Reading passage:
....................

To summarize, we have now that
\begin{aligned} \mathbb {P}(Q> N)= \frac{c_0}{1-Z_{0}}\Big (\frac{1}{Z_{0}}\Big )^{N+1} \Big (1+O(\mathrm{e}^{-DN/\sqrt{s}})\Big ), \end{aligned}
(3.17)
for some $$D>0$$ independent of s, $$N=1,2,\ldots$$. The DPA $$c_0/(1-Z_{0})^{-1}Z_{0}^{-N-1}$$ of $$\mathbb {P}(Q> N)$$ thus has a relative error that decays exponentially fast.
In Subsect. 5.1, the stationary queue length Q, considered in the many-sources regime, is shown to be connected to the Gaussian random walk. This connection will imply that the front factor of the DPA in (3.17) satisfies
\begin{aligned} \frac{c_0}{1-Z_{0}}=H(b_0) \Big (1+O(s^{-1/2})\Big ), \end{aligned}
(3.18)
where $$\ln H(b_0)$$ has a power series in $$b_0$$ with coefficients that can be expressed in terms of the Riemann zeta function. Combining this with Propositions 3.2 and 3.17 yields
\begin{aligned} \mathbb {P}(Q> N)=H(b_0)\exp \Big (-\frac{2L\gamma \mu }{\sigma ^2}\Big )\Big (1+O(s^{-1/2})\Big ) \end{aligned}
(3.19)

....................

Given entries:
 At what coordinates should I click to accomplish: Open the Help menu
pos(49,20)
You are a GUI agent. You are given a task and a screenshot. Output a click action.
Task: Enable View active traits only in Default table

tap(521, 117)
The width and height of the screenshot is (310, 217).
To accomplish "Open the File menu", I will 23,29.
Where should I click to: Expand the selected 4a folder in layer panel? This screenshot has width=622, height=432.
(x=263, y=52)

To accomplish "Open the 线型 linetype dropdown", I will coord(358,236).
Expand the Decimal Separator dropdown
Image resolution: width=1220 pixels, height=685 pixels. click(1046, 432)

....................

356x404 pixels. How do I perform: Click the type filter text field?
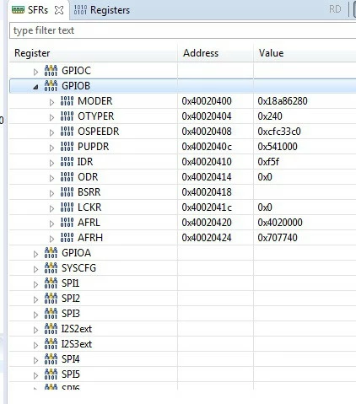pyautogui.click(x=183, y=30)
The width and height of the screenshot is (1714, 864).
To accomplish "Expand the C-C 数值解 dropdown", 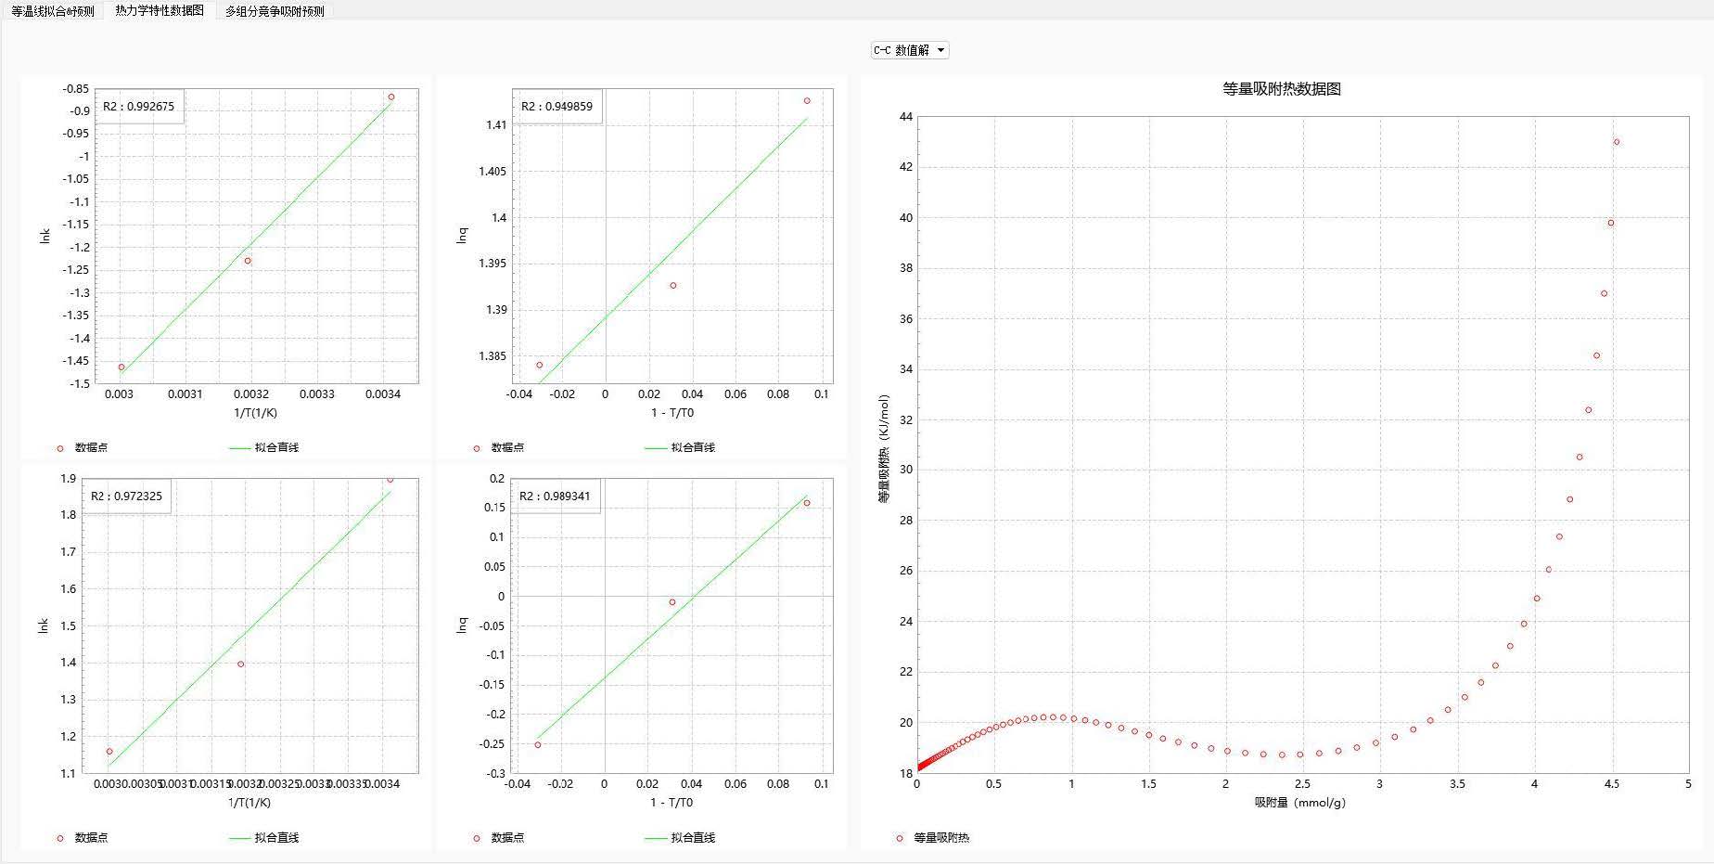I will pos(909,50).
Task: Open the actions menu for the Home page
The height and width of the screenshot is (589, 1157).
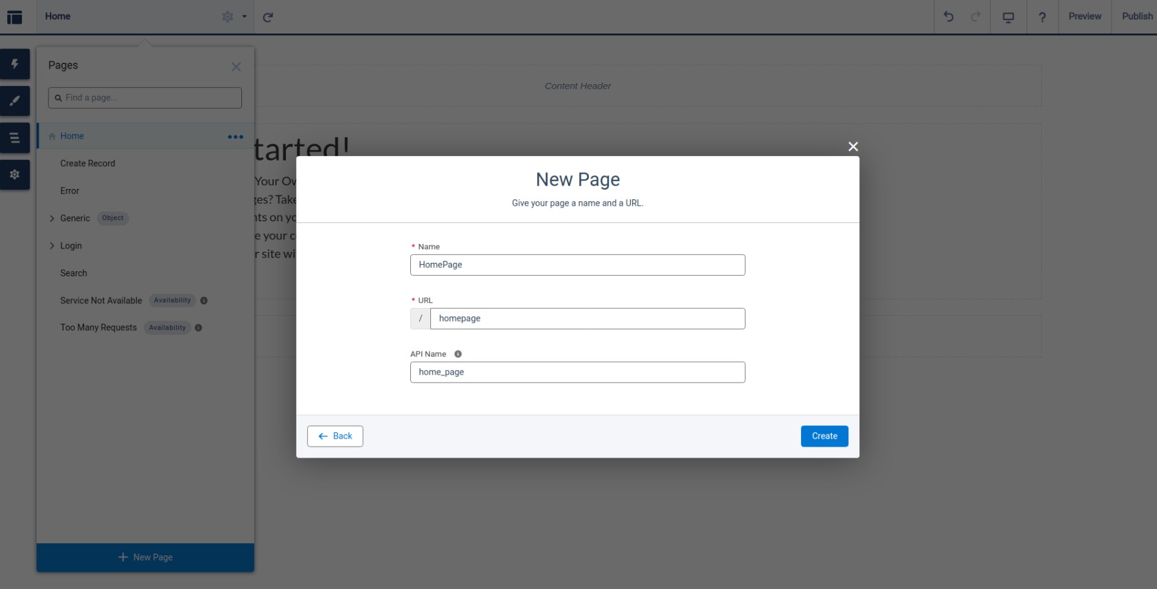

....................

What you are asked to do: Extract the portion of the queue-length passage above starting at "To summarize, we" and ending at "decays exponentially fast.", copying it word for word.

Answer for this exercise:
To summarize, we have now that
\begin{aligned} \mathbb {P}(Q> N)= \frac{c_0}{1-Z_{0}}\Big (\frac{1}{Z_{0}}\Big )^{N+1} \Big (1+O(\mathrm{e}^{-DN/\sqrt{s}})\Big ), \end{aligned}
(3.17)
for some $$D>0$$ independent of s, $$N=1,2,\ldots$$. The DPA $$c_0/(1-Z_{0})^{-1}Z_{0}^{-N-1}$$ of $$\mathbb {P}(Q> N)$$ thus has a relative error that decays exponentially fast.